Aux grands artistes il suffit de peu d’œuvres pour affirmer leur singularité. Philip Guston (1913-1980) est de ceux-là. Il n’y a, au Musée Picasso, guère plus d’une vingtaine de ses toiles et une quarantaine de ses travaux sur papier. Mais ils suffisent largement à démontrer qu’il est du petit nombre des peintres majeurs de la seconde moitié du XXe siècle et l’un des plus libres, capable de s’arracher au style qui lui vaut la gloire pour en inventer un autre. On ne fait ici que reprendre le mot de Willem De Kooning, qui lui dit, vers 1970 : « Sais-tu, Philip, quel est le vrai sujet de ta peinture ? C’est la liberté ! »
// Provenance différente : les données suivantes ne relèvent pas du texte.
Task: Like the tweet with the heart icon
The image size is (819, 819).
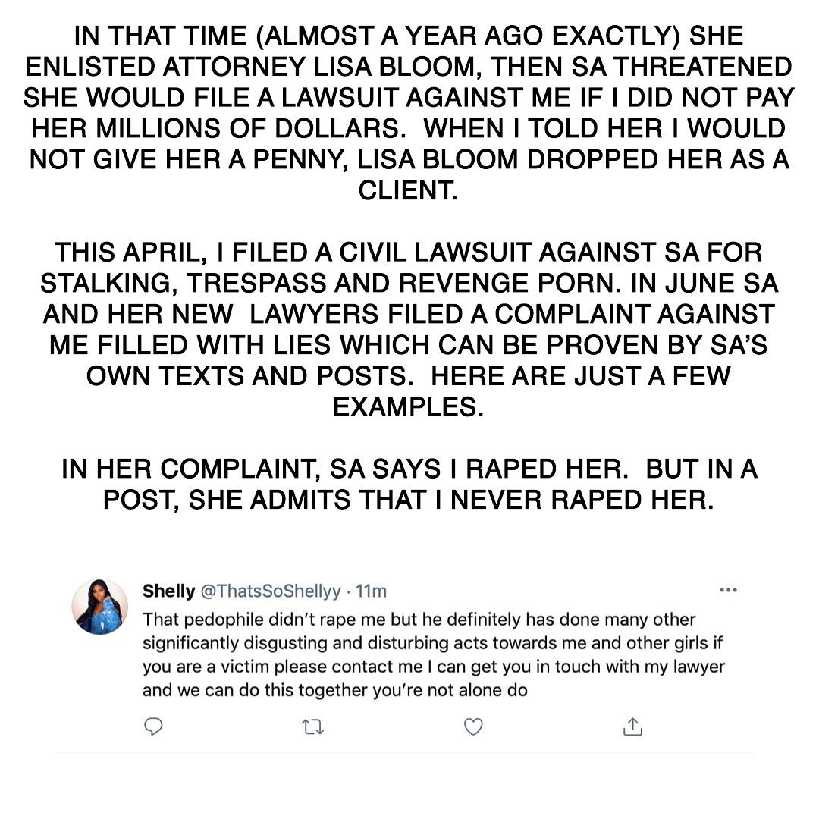Action: 473,727
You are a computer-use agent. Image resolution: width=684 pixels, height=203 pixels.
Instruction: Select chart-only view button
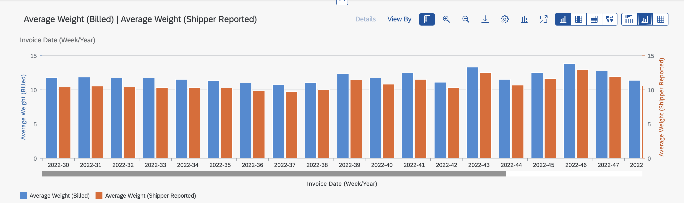click(x=645, y=19)
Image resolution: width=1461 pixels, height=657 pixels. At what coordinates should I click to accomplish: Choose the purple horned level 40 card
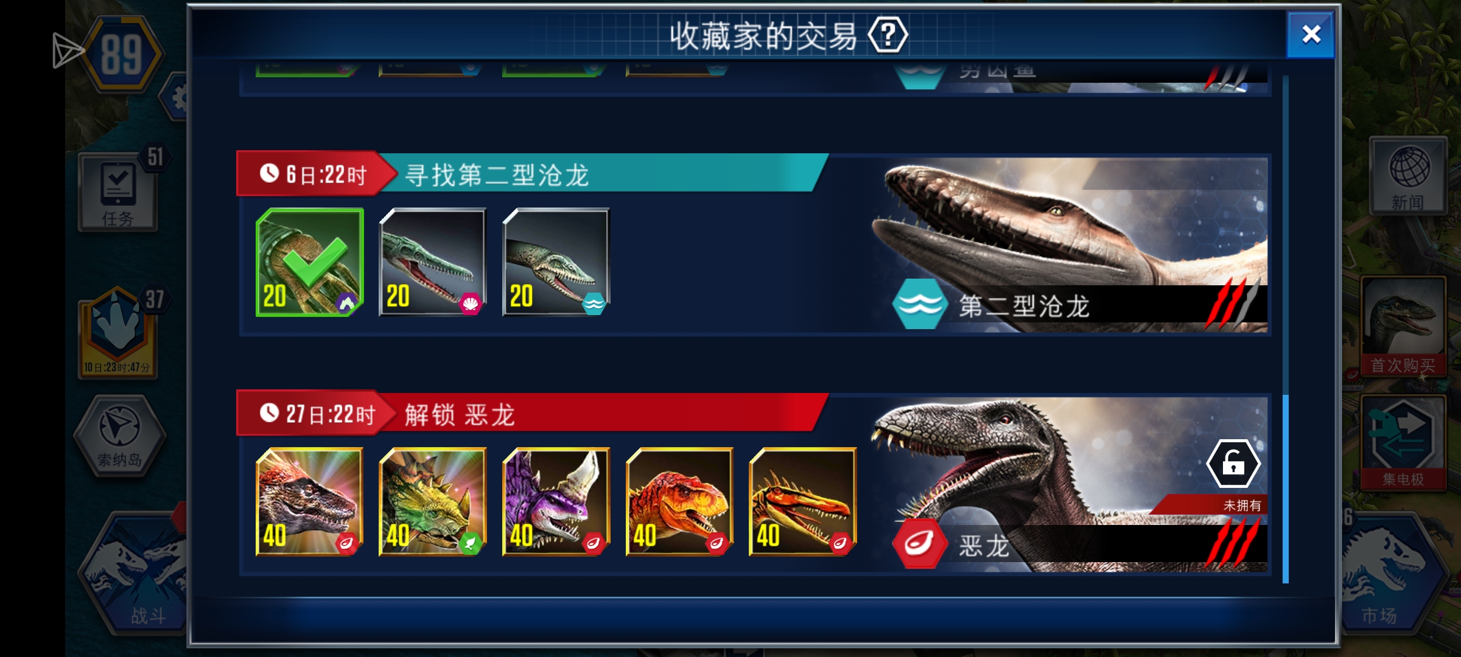click(556, 502)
A ce moment, critiques et confrères lui tournaient le dos. Qu’avait-il fait pour cette vindicte ? Exposer des peintures à caractère figuratif après avoir été, deux décennies durant, l’un des maîtres de l’expressionnisme abstrait. Ce renversement était, aux yeux d’un monde de l’art conformiste, incompréhensible et inexcusable. C’est, du reste, plus que l’importance qu’avait à ses yeux Picasso ou des comparaisons incertaines entre eux, la meilleure raison de l’exposer dans le musée de celui-ci : les premiers renversements de style de Picasso, du cubisme vers un pseudo-classicisme ou de celui-ci vers la défiguration furieuse de l’être humain, n’ont pas été en leur temps mieux compris. Le traître accueille le renégat, autrement dit.